* WHAT IS NEEDED:
Could you render the rows between the lines holding "This screenshot has width=1133, height=741." and "(677, 620).", inclusive, as a numbered list with blank lines omitted?
+ + + +
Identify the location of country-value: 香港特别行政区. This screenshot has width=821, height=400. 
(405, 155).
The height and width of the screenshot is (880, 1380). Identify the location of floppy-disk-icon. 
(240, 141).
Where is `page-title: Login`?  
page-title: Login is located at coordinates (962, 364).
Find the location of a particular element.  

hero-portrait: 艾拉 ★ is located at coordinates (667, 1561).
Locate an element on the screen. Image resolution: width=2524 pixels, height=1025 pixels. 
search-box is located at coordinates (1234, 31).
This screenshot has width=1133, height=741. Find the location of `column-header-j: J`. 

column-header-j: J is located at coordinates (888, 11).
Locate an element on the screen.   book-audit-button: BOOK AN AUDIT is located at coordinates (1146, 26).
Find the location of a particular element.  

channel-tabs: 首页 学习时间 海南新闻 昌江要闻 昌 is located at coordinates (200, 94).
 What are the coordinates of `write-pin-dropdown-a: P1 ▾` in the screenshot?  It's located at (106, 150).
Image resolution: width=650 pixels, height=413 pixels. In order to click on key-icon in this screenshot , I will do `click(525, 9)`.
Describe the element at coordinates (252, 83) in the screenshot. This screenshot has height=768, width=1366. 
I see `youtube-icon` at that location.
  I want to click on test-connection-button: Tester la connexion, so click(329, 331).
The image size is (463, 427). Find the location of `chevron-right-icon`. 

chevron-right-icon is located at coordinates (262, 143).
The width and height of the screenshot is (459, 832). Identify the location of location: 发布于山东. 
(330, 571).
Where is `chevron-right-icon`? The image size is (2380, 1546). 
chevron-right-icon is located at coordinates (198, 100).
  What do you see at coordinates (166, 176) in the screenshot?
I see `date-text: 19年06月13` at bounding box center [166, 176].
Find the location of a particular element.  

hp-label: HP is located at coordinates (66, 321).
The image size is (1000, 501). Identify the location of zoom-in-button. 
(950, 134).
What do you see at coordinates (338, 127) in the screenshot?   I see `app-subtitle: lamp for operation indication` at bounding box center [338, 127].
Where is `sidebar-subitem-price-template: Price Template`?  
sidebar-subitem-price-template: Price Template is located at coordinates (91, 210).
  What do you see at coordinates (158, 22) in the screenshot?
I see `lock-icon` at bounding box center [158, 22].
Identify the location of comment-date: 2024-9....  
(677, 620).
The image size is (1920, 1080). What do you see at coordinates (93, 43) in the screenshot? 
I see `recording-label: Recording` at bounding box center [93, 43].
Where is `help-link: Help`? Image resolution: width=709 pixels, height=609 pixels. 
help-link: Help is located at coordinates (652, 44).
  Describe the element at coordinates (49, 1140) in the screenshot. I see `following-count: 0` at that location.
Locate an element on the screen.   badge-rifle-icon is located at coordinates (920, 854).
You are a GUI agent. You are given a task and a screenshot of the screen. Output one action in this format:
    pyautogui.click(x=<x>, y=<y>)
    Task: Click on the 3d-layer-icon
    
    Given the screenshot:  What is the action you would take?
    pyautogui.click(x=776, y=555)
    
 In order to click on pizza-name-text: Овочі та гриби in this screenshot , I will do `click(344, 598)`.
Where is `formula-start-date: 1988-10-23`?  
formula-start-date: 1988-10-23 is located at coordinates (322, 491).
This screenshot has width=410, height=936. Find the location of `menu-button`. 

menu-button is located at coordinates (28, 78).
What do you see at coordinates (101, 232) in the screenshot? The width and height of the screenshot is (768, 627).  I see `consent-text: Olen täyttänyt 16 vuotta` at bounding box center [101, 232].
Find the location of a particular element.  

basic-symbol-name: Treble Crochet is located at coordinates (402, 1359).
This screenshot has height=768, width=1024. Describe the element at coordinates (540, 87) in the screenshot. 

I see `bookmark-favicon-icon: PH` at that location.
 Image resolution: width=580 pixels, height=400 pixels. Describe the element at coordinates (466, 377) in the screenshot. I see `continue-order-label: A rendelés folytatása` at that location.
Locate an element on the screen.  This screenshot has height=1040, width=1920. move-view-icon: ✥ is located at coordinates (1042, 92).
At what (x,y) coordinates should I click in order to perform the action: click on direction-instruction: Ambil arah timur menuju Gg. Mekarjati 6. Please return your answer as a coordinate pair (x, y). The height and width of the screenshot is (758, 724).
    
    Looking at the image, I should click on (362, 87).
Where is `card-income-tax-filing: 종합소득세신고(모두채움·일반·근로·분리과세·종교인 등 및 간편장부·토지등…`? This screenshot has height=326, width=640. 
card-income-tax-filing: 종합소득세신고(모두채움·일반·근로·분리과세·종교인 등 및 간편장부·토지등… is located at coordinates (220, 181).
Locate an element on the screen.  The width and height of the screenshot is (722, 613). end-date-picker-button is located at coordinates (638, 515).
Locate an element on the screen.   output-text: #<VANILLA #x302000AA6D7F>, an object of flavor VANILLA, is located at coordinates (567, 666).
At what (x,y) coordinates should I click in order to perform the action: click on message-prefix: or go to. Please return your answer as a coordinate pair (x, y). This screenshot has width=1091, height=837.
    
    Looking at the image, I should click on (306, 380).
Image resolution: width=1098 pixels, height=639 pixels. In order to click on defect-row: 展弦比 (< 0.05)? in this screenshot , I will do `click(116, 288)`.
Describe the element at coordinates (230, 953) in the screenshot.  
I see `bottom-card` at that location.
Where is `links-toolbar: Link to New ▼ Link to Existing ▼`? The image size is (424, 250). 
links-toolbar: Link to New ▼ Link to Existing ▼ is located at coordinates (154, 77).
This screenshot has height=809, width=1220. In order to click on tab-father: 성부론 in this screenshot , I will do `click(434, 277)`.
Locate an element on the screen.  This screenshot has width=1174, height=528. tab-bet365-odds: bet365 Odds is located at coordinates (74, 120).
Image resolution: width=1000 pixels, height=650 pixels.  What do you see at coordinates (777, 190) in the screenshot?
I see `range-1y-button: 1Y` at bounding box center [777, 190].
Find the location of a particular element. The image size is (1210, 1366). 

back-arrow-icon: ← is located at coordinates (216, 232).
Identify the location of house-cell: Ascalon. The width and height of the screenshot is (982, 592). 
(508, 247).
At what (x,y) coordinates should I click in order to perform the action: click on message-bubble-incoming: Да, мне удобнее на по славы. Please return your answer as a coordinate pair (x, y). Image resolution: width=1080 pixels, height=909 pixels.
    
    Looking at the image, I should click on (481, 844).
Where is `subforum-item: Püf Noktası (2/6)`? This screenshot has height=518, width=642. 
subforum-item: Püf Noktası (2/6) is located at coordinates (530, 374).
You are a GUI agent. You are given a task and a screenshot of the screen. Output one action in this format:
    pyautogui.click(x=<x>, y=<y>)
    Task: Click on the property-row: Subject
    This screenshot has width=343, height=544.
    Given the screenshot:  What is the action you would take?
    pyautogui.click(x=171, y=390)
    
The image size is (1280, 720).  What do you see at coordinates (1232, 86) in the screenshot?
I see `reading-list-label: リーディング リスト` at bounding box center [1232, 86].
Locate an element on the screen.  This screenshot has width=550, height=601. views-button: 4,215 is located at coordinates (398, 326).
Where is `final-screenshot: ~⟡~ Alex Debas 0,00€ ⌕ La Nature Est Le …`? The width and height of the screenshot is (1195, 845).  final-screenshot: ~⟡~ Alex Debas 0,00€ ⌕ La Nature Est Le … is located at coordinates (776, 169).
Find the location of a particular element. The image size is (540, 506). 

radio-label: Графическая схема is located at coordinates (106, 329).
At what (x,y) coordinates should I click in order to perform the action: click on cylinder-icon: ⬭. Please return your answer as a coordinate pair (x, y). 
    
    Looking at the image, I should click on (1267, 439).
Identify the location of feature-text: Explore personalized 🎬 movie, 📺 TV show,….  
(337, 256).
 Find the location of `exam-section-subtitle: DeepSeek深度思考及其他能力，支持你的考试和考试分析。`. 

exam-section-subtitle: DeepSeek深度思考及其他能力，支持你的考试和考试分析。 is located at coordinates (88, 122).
+ + + +
* TASK OUTPUT:
1. This screenshot has width=1133, height=741. Find the location of `column-header-j: J`. 
2. column-header-j: J is located at coordinates (888, 11).
3. Locate an element on the screen.   book-audit-button: BOOK AN AUDIT is located at coordinates (1146, 26).
4. Find the location of a particular element.  
5. channel-tabs: 首页 学习时间 海南新闻 昌江要闻 昌 is located at coordinates (200, 94).
6.  What are the coordinates of `write-pin-dropdown-a: P1 ▾` in the screenshot?  It's located at (106, 150).
7. Image resolution: width=650 pixels, height=413 pixels. In order to click on key-icon in this screenshot , I will do `click(525, 9)`.
8. Describe the element at coordinates (252, 83) in the screenshot. This screenshot has height=768, width=1366. 
9. I see `youtube-icon` at that location.
10.   I want to click on test-connection-button: Tester la connexion, so click(329, 331).
11. The image size is (463, 427). Find the location of `chevron-right-icon`. 
12. chevron-right-icon is located at coordinates (262, 143).
13. The width and height of the screenshot is (459, 832). Identify the location of location: 发布于山东. 
14. (330, 571).
15. Where is `chevron-right-icon`? The image size is (2380, 1546). 
16. chevron-right-icon is located at coordinates (198, 100).
17.   What do you see at coordinates (166, 176) in the screenshot?
18. I see `date-text: 19年06月13` at bounding box center [166, 176].
19. Find the location of a particular element.  
20. hp-label: HP is located at coordinates (66, 321).
21. The image size is (1000, 501). Identify the location of zoom-in-button. 
22. (950, 134).
23. What do you see at coordinates (338, 127) in the screenshot?   I see `app-subtitle: lamp for operation indication` at bounding box center [338, 127].
24. Where is `sidebar-subitem-price-template: Price Template`?  
25. sidebar-subitem-price-template: Price Template is located at coordinates (91, 210).
26.   What do you see at coordinates (158, 22) in the screenshot?
27. I see `lock-icon` at bounding box center [158, 22].
28. Identify the location of comment-date: 2024-9....  
29. (677, 620).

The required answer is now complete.